The Beatles:初心者にオススメ! 数ある名曲からロックソング中心に10曲厳選

ビートルズをあまり知らない人は、ビートルズがロックバンドだという認識がないかもしれません。しかしビートルズはロック界に影響を与えたロックバンドなのです。ビートルズの曲は数百曲にも及びます。その中から代表的で聴きやすいロックソングだけをまとめました。みなさんがビートルズを聴くきっかけになれば嬉しいです。

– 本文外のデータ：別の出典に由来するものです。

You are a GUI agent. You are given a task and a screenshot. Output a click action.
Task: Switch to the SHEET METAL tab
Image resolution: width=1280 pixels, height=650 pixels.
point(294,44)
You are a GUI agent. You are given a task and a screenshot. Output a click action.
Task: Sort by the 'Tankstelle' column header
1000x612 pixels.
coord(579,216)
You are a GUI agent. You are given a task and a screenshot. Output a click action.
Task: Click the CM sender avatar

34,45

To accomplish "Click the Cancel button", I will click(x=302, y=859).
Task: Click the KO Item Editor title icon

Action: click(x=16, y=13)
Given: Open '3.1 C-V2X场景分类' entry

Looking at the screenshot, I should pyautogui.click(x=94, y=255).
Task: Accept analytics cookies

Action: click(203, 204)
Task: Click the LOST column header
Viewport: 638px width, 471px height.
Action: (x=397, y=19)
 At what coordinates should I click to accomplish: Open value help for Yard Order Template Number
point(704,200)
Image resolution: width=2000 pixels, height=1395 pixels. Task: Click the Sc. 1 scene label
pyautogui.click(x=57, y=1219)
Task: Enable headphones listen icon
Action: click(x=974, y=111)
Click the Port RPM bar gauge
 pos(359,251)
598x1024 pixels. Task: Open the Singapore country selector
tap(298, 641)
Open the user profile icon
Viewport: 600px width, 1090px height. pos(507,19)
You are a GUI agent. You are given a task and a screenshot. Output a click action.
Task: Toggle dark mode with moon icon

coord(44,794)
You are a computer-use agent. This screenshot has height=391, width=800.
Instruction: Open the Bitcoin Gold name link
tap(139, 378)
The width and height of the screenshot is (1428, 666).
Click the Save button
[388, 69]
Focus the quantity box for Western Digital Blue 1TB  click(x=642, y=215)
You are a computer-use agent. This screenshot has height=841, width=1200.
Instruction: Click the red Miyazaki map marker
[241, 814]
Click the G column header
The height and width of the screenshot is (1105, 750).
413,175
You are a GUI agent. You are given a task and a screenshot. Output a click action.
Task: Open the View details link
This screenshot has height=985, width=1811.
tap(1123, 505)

「ビートルズってさ。『Yesterday』とか『Let It Be』とかゆったり系の音楽多いからつまんないよね」
「ビートルズってロックバンドらしいよ。全然ロック感がないよね」

このようなことを言う若手バンドマンがいるとしたら、ビートルズのビの字も知らないようなものです。
ビートルズは正真正銘のロックバンドです。しかも超ロックです。

「ビートルズはバラードしか歌わない」なんてことはありません。なぜならビートルズのルーツとなっている音楽はロックンロールだからです。

今回はビートルズにロックを感じていない方に、「ビートルズ最強ロックソング」を紹介します。

最強のロックソングを10曲厳選

10曲選ぶだけですが、これはビートルズ好きからすると丸1日かかるほど難しいことです。
ここではビートルズのロックソングの中でも、聴きやすく好きになってくれそうな曲だけを厳選しています。

1、I Saw Her Standing There

ビートルズのファーストアルバムの最初に収録されている曲が「I Saw Her Standing There」です。
アルバムを流したと同時に響き渡るジョン・レノンの「1、2、3、4!」には、心が震え、鳥肌さえ起こさせるほどの衝撃があります。そして始まるロックンロールソング。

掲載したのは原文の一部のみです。